Bug 1670330
Summary: | node:node_net_utilisation:sum_irate recording errors due to locked interface | ||
---|---|---|---|
Product: | OpenShift Container Platform | Reporter: | Kim Borup <kborup> |
Component: | Monitoring | Assignee: | Matthias Loibl <mloibl> |
Status: | CLOSED ERRATA | QA Contact: | Junqi Zhao <juzhao> |
Severity: | unspecified | Docs Contact: | |
Priority: | unspecified | ||
Version: | 3.11.0 | CC: | adeshpan, calfonso, dcaldwel, grodrigu, jkaur, lserven, mloibl, mluther, mmariyan, rdiazgav, romank, sauchter, sponnaga, surbania |
Target Milestone: | --- | ||
Target Release: | 4.1.0 | ||
Hardware: | Unspecified | ||
OS: | Unspecified | ||
Whiteboard: | |||
Fixed In Version: | Doc Type: | If docs needed, set a value | |
Doc Text: | Story Points: | --- | |
Clone Of: | Environment: | ||
Last Closed: | 2019-06-04 10:42:19 UTC | Type: | Bug |
Regression: | --- | Mount Type: | --- |
Documentation: | --- | CRM: | |
Verified Versions: | Category: | --- | |
oVirt Team: | --- | RHEL 7.3 requirements from Atomic Host: | |
Cloudforms Team: | --- | Target Upstream Version: | |
Embargoed: |
Description
Kim Borup
2019-01-29 09:56:04 UTC
The network interface selector is already configurable in kubernetes mixin project [1], defaulting to `eth0` [2]. This gives us the possibility of adjusting the interface selector, but at the wrong stage, at cluster monitoring operator compile time, and not at run time.
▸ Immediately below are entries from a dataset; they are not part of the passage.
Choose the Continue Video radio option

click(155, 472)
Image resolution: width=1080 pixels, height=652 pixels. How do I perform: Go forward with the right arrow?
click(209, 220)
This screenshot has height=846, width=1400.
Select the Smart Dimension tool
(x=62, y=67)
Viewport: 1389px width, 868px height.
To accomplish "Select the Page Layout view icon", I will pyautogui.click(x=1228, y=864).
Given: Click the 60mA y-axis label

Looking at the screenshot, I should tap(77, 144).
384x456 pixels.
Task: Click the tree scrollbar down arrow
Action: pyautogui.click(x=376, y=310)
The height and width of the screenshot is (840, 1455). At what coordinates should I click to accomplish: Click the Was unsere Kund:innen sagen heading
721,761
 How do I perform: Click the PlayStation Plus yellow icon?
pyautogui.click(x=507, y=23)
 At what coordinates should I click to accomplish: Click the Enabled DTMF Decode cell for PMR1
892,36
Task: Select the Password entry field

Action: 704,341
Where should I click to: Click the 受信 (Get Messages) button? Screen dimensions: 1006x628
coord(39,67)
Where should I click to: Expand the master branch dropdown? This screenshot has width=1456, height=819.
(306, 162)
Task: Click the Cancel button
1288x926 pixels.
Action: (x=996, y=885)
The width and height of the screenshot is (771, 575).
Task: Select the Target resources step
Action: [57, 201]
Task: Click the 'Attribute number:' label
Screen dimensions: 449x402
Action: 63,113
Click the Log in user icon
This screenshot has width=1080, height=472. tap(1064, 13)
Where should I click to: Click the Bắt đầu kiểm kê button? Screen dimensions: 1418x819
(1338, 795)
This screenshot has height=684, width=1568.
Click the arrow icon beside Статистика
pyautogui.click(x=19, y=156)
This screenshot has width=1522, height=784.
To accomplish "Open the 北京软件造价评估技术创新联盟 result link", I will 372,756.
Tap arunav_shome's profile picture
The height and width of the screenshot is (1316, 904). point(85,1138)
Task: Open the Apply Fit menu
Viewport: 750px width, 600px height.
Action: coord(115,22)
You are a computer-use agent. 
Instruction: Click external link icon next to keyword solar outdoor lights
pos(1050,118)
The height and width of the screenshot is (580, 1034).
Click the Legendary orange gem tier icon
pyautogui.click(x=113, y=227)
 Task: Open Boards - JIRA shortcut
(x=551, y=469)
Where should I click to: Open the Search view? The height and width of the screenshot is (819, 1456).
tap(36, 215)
Maybe mloibl knows of any case, where we have been templating rule values at run time before? [1] https://github.com/kubernetes-monitoring/kubernetes-mixin/blob/master/rules/rules.libsonnet#L328 [2] https://github.com/kubernetes-monitoring/kubernetes-mixin/blob/master/config.libsonnet#L15 After talking to Matthias, Casey and Frederic, we can change the default value 'device="eth0"' to a regex ignoring the interfaces that we don't want. In the long term the network operator could expose the names for us, which could then be templated into the rules manifest by the cluster monitoring operator. Assigning to Matthias for now. Let me know if you want me to further look into this. https://github.com/openshift/cluster-monitoring-operator/pull/226 merged, hence this fix will soon be available in Openshift 4.0. Thanks for the report and thanks Matthias for looking into this. It seems it is the same bug as bug 1654907 *** Bug 1654907 has been marked as a duplicate of this bug. *** Tested with 4.0.0-0.nightly-2019-03-06-074438 device name is not restricted to eth0, "veth.+" devices are excluded, could show stats for network in grafana / Prometheus Since the problem described in this bug report should be resolved in a recent advisory, it has been closed with a resolution of ERRATA. For information on the advisory, and where to find the updated files, follow the link below. If the solution does not work for you, open a new bug report. https://access.redhat.com/errata/RHBA-2019:0758 The needinfo request[s] on this closed bug have been removed as they have been unresolved for 500 days |